- Work instructions:
Begin at the line that holds "Click the 電源供應 row label" and retype every line through the end of the material, both included. Leave out the pictures.

- Excerpted records:
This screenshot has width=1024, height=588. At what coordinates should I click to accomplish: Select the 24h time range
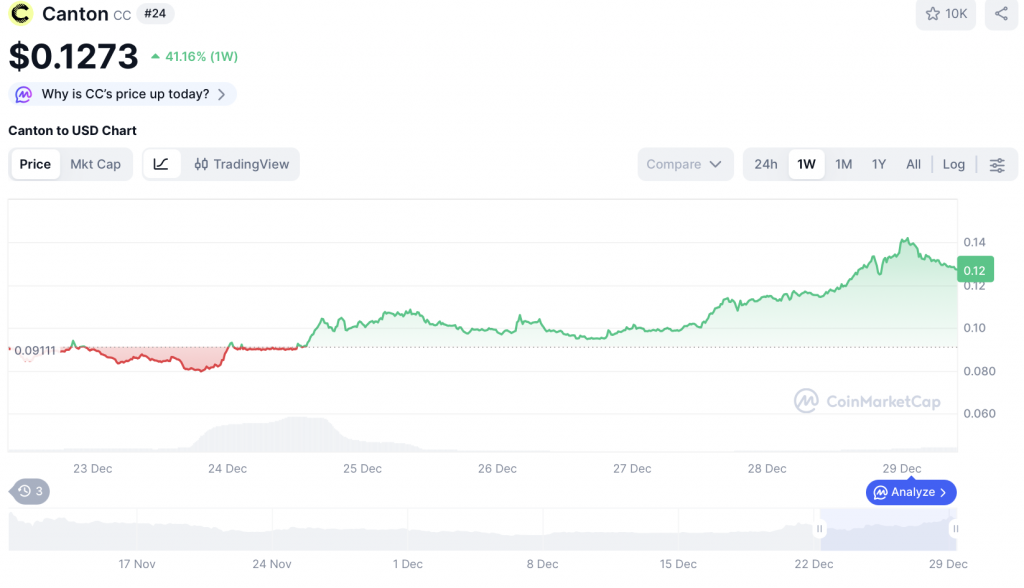point(766,164)
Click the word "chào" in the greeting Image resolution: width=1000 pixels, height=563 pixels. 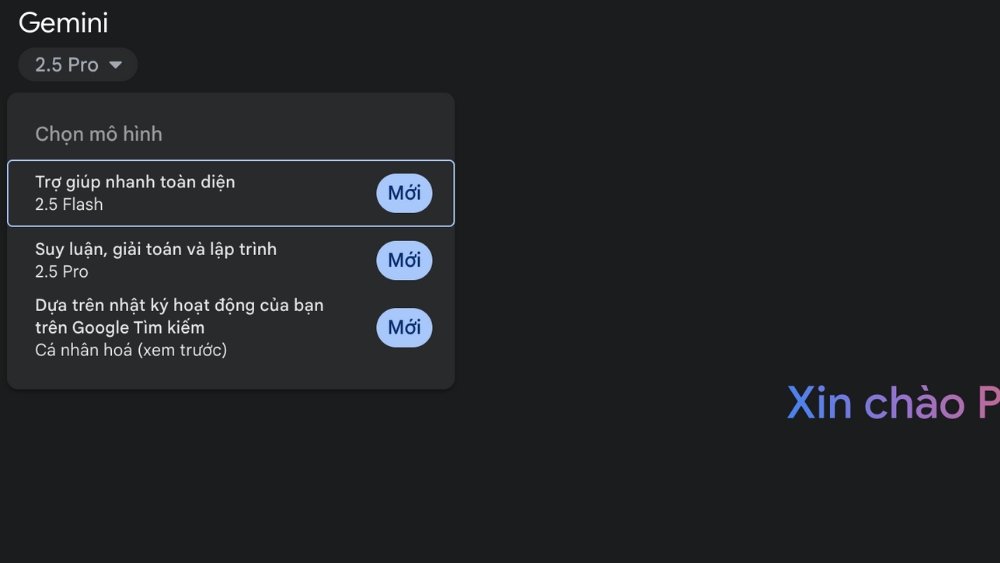click(914, 402)
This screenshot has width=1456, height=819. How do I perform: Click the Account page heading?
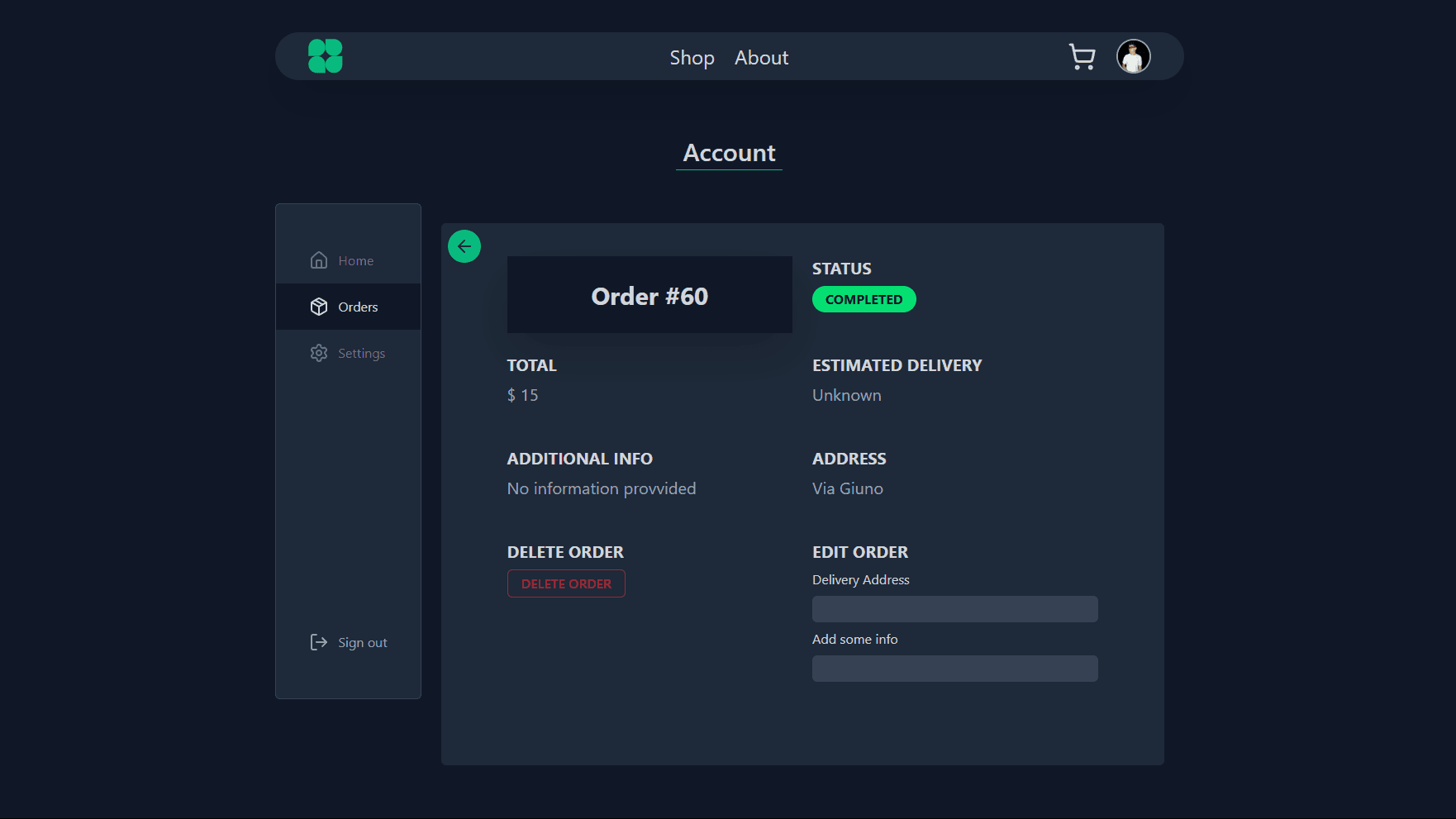[729, 153]

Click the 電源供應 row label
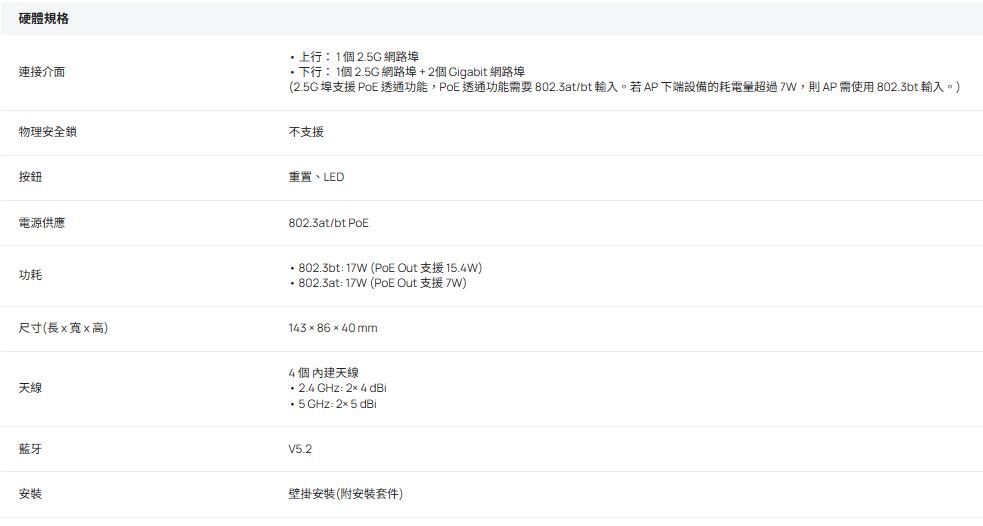pyautogui.click(x=42, y=222)
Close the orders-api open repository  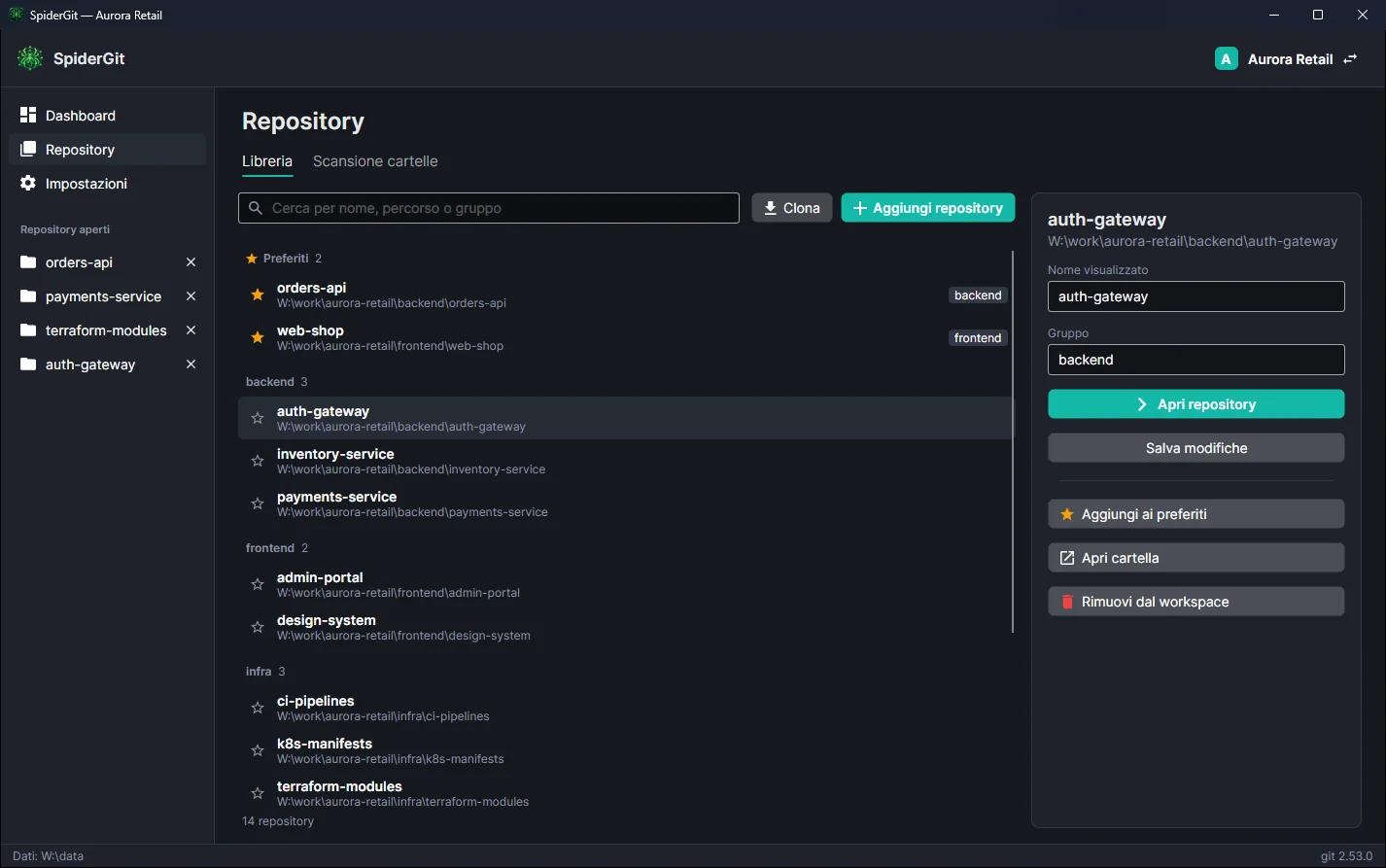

- Response to the exercise:
Click the 電源供應 row label
pyautogui.click(x=42, y=222)
Close the orders-api open repository  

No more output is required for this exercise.